Raniero Cantalamessa
Homilía: La tentación de no reconocer a Jesús que pasa.
«Salió de allí y vino a su patria» (Mc 6,1)»
Cuando ya se había hecho popular y famoso por sus milagros y su enseñanza, Jesús volvió un día a su lugar de origen, Nazaret, y como de costumbre se puso a enseñar en la sinagoga. Pero esta vez no suscitó ningún entusiasmo, ningún ¡hosanna!. Más que escuchar cuanto decía y juzgarle según ello, la gente se puso a hacer consideraciones ajenas: «¿De dónde ha sacado esta sabiduría? No ha estudiado; le conocemos bien; es el carpintero, ¡el hijo de María!». «Y se escandalizaban de Él», o sea, encontraban un obstáculo para creerle en el hecho de que le conocían bien.
Jesús comentó amargamente: «Un profeta sólo en su patria, entre sus parientes y en su casa carece de prestigio». Esta frase se ha convertido en proverbial en la forma abreviada: Nemo propheta in patria, nadie es profeta en su tierra. Pero esto es sólo una curiosidad. El pasaje evangélico nos lanza también una advertencia implícita que podemos resumir así: ¡atentos a no cometer el mismo error que cometieron los nazarenos! En cierto sentido, Jesús vuelve a su patria cada vez que su Evangelio es anunciado en los países que fueron, en un tiempo, la cuna del cristianismo.

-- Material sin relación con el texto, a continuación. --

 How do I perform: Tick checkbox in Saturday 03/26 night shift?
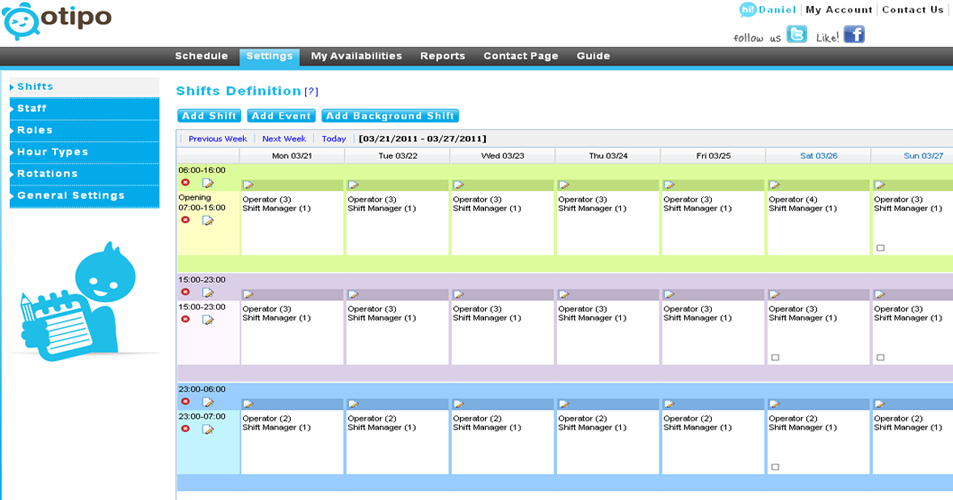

Nuestra Italia, y en general Europa, son, para el cristianismo, lo que era Nazaret para Jesús: «el lugar donde fue criado» (el cristianismo nació en Asia, pero creció en Europa, ¡un poco como Jesús había nacido en Belén, pero fue criado en Nazaret!). Hoy corren el mismo riesgo que los nazarenos: no reconocer a Jesús. La carta constitucional de la nueva Europa unida no es el único lugar del que Él es actualmente «expulsado»...
El episodio del Evangelio nos enseña algo importante. Jesús nos deja libres; propone, no impone sus dones. Aquel día, ante el rechazo de sus paisanos, Jesús no se abandonó a amenazas e invectivas. No dijo, indignado, como se cuenta que hizo Publio Escipión, el africano, dejando Roma: «Ingrata patria, ¡no tendrás mis huesos!». Sencillamente se marchó a otro lugar. Una vez no fue recibido en cierto pueblo; los discípulos indignados le propusieron hacer bajar fuego del cielo, pero Jesús se volvió y les reprendió (Lc 9, 54).
Así actúa también hoy. «Dios es tímido». Tiene mucho más respeto de nuestra libertad que la que tenemos nosotros mismos, los unos de la de los otros. Esto crea una gran responsabilidad. San Agustín decía: «Tengo miedo de Jesús que pasa» (Timeo Jesum transeuntem). Podría, en efecto, pasar sin que me percate, pasar sin que yo esté dispuesto a acogerle.
Su paso es siempre un paso de gracia. Marcos dice sintéticamente que, habiendo llegado a Nazaret en sábado, Jesús «se puso a enseñar en la sinagoga». Pero el Evangelio de Lucas especifica también qué enseñó y qué dijo aquel sábado. Dijo que había venido «para anunciar a los pobres la Buena Nueva, para proclamar la liberación a los cautivos y la vista a los ciegos; para dar la libertad a los oprimidos y proclamar un año de gracia del Señor» (Lucas 4, 18-19).
Lo que Jesús proclamaba en la sinagoga de Nazaret era, por lo tanto, el primer jubileo cristiano de la historia, el primer gran «año de gracia», del que todos los jubileos y «años santos» son una conmemoración.